Siły bezpieczeństwa zamknęły główne drogi prowadzące do lotniska i kwatery głównej wojska i rozlokowały się na dużą skalę wraz z połączoną armią i paramilitarnymi Siłami Szybkiego Wsparcia wokół pałacu prezydenckiego.

Demonstranci zablokowali drogi wokół obszaru, na którym odbywało się pierwsze zgromadzenie.

Niektórzy nieśli sudańskie flagi i zdjęcia protestujących zabitych w demonstracjach w ciągu ostatnich kilku miesięcy.

Inni rozdawali maski COVID-19 i nosili nosze w oczekiwaniu na zarażenie rannych.

Była to dziewiąta z serii demonstracji przeciwko zamachowi stanu z 25 października, która trwała nawet po tym, jak 21 listopada wojsko sprowadziło z powrotem pana Hamdoka, który przebywał w areszcie domowym, i uwolniło go wraz z innymi prominentnymi więźniami politycznymi.

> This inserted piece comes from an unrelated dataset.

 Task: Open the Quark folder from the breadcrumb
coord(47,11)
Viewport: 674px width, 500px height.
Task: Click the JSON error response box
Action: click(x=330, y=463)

Centralny Komitet Lekarzy Sudańskich twierdzi, że od czasu zamachu stanu zginęło 45 osób w tłumieniu protestów.

Dziewiąta demonstracja przeciwko zamachowi stanu

Wojskowe i cywilne partie polityczne dzielą władzę od czasu obalenia al-Baszira.

Jednak zgoda na przywrócenie Hamdoka na jego stanowisko rozgniewała protestujących, którzy wcześniej postrzegali go jako symbol oporu wobec rządów wojskowych i potępiali jego porozumienie z wojskiem jako zdradę.

Partie cywilne i sąsiedzkie komitety oporu, które zorganizowały kilka masowych protestów, wzywają do pełnych rządów cywilnych pod hasłem „bez negocjacji, bez partnerstwa, bez legitymizacji”.

Świadkowie powiedzieli, że ludzie przyjeżdżali w sobotę wieczorem i o świcie w niedzielę w konwojach autobusów z innych stanów, w tym z Kordofanu Północnego i Gezira, aby dołączyć do protestów w Chartumie.